The carbapenem-resistant strain of A. baumannii, nicknamed CRAB, has been identified as a priority 1 critical pathogen by the World Health Organization. The bug is impervious to nearly all antibiotics, and resistant individuals in a population can share their protective genes easily with the other bacteria around them.
CRAB is of particular concern in healthcare settings. People most at risk of infection include those with indwelling medical devices like catheters, those who are in intensive care or who have to stay in hospital for a long time, and those recovering from surgical wounds. When someone does get infected with CRAB it’s extremely difficult to treat, which is why new drugs are so desperately needed.
A. baumannii is a Gram-negative bacterium. Other notable examples of this class of bacteria include Pseudomonas aeruginosa and everyone’s favourite model organism, good old Escherichia coli.
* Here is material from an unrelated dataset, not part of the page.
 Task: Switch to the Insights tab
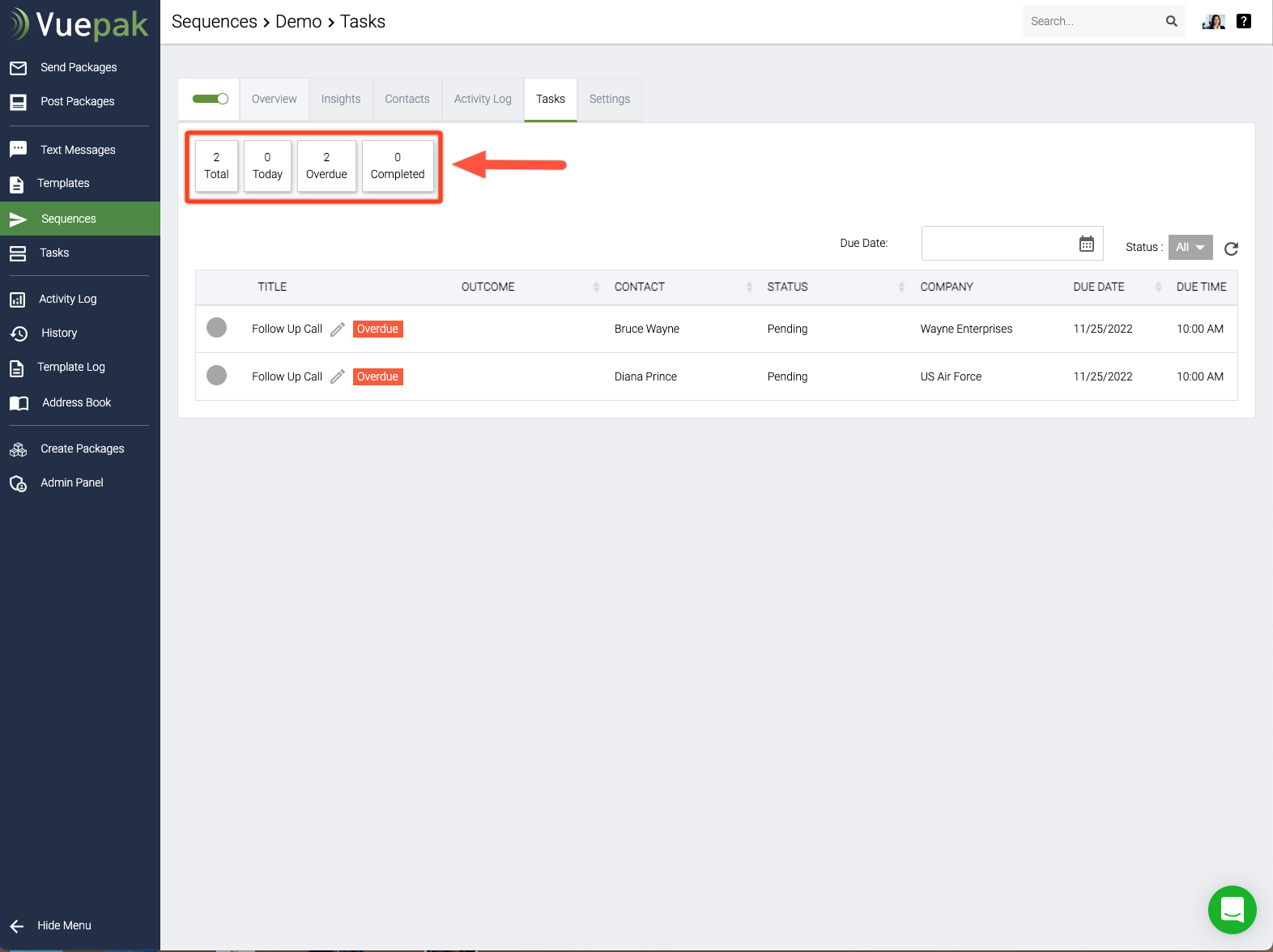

They’re notoriously difficult to kill, thanks to their outer membrane composed of lipopolysaccharide (LPS). Many antibiotics can’t get through this protective shield – so, if you want to get at a Gram-negative, you really need to be targeting the LPS.
Zosurabalpin does just that. As detailed in a second published paper, it stops LPS from reaching the outer membrane in the first place by messing with the transport mechanisms that move the LPS to the correct place in the bacterial cell.
“Surprisingly, this new class of antibiotics binds both to the transport complex as well as the LPS itself, preventing its transport to the outer membrane,” explained Kenneth Bradley, Global Head, Infectious Disease Discovery at Roche Pharma Research & Early Development, in a statement.
“Consequently, the LPS remains trapped in the inner membrane complex. Without the ability to transport LPS the bacteria die.”
This means the new drug can get around the defenses that CRAB has developed to other medications, but the scientists caution that more research is needed to investigate whether the wily microbes might one day be able to develop resistance to zosurabalpin too.
This discovery could potentially lead to novel treatments for other Gram-negative pathogens, which also target the LPS transport system. As just one example, P. aeruginosa led to an estimated 32,600 hospital-acquired infections in 2017, and it too is becoming more difficult to treat. In a Nature News and Views article accompanying the recent studies, Morgan K. Gugger and Paul J. Hergenrother pointed out that it’s been over 50 years since the US Food and Drug Administration approved a new antibiotic for use against harmful Gram-negative bacteria.
Clinical trials for zosurabalpin are already underway. The road from lab experiments to clinical use of a new drug can be very long, but there’s still some hope that this discovery could represent a turning point in the fight against one of the greatest challenges facing humankind today.